The input and experience of survivors is priceless and this is where Karma Nirvana began. Our founder Jasvinder Sanghera narrowly escaped a forced marriage aged 15 after witnessing her older sisters being withdrawn from school and taken to India to marry strangers. Karma Nirvana was founded as a result partially of her experiences but more because of those of her sister, Rubina.  Rubina suffered physical and mental abuse in her marriage and sought help from a number of sources including her family and a community leader who variously told her that this was what marriage is like and that “a man is like a pan of milk on the stove. It is a woman’s job to stop it from boiling over.” In other words, it is your responsibility to make the marriage work. If there is abuse then it is your fault. Rubina eventually committed suicide by setting fire to herself in the marital home in Derby. This was a turning point in Jasvinder’s life and ultimately led to the beginning of Karma Nirvana. Now decades after Rubina’s death, have things improved for women in this situation? In some ways it has.
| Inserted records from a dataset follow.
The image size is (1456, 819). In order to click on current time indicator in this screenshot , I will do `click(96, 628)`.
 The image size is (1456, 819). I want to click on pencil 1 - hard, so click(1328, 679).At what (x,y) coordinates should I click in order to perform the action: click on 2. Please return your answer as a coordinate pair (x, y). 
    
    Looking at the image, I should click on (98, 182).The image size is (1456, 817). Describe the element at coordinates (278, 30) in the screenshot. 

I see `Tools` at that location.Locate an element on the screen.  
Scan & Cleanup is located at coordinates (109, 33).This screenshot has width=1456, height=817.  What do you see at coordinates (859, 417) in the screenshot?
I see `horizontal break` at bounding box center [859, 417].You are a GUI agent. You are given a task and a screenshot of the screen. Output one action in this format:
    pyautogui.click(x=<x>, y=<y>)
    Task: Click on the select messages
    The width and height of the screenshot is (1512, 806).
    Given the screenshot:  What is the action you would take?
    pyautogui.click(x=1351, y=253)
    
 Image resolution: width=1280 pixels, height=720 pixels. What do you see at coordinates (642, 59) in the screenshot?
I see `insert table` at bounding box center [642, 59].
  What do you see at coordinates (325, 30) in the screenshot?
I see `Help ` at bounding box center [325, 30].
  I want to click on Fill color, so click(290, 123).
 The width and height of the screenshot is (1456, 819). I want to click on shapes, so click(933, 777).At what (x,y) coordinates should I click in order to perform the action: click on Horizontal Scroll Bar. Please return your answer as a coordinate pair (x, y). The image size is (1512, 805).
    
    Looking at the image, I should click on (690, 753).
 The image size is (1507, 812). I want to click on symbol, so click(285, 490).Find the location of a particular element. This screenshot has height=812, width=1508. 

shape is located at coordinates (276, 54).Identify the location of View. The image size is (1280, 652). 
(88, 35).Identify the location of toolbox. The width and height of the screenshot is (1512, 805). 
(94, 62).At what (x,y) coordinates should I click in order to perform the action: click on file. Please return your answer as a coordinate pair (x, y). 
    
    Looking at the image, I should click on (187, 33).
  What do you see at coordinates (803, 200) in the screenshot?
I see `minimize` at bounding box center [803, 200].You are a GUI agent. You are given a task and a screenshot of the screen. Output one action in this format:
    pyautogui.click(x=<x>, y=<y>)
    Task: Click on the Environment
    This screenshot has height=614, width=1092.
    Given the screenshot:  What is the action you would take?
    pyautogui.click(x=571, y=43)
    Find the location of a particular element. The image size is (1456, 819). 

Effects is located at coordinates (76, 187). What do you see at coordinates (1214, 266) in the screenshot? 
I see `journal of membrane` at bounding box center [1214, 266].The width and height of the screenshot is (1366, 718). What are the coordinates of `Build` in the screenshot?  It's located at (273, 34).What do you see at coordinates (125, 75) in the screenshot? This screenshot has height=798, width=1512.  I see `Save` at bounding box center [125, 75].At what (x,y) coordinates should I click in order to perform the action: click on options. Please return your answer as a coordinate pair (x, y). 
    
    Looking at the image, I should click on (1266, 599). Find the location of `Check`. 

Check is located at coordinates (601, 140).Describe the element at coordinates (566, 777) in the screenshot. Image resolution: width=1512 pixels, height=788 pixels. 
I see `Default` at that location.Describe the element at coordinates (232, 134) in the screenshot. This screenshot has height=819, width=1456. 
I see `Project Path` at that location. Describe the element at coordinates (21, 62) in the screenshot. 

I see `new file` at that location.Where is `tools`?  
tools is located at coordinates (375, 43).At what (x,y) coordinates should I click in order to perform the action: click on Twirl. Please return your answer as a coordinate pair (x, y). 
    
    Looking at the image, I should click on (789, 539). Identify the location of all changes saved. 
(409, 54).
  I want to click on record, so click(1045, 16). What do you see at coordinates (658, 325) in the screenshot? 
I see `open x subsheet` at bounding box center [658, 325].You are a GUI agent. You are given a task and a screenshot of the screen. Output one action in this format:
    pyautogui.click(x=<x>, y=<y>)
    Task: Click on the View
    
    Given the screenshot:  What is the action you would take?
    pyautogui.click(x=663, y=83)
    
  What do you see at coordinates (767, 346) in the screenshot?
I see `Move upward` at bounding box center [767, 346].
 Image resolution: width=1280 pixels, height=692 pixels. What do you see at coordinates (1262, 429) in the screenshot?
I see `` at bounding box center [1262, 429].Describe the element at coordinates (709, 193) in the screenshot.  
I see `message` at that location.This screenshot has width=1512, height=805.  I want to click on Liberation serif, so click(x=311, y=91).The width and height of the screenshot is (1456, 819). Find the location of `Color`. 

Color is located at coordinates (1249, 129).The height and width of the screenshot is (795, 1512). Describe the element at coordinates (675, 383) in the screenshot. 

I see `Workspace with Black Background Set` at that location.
There is now much more awareness about forced marriage and honour-based violence among the agencies which are there to support these victims and it is much less likely for such abuse to be dismissed as “cultural.”  However, the 500 plus calls to the helpline each month testify that people are still suffering and much more needs to be done.

Despite the sadness and pain of their experiences, the people who call us are not to be pitied.  The journalists who frequently visit our office sometimes ask the call-handlers, “It must be so hard hearing things like this? Isn’t it depressing?”  The answer to this is no. For the most part, calls are much more motivating than distressing. To hear a caller tell you she feels safe for the first time in years after getting into refuge, or someone who has been told that she will never amount to anyone without her family tell you that she has just passed her driving test is wonderful. As one of our volunteer said recently, “Every time I come in I know I am going to speak to the most inspiring people and this is what keeps me going.”

Judy B. is a a call handler at Karma Nirvana,  a UK-based Charity that supports victims and survivors of Forced Marriage and Honour Based Abuse.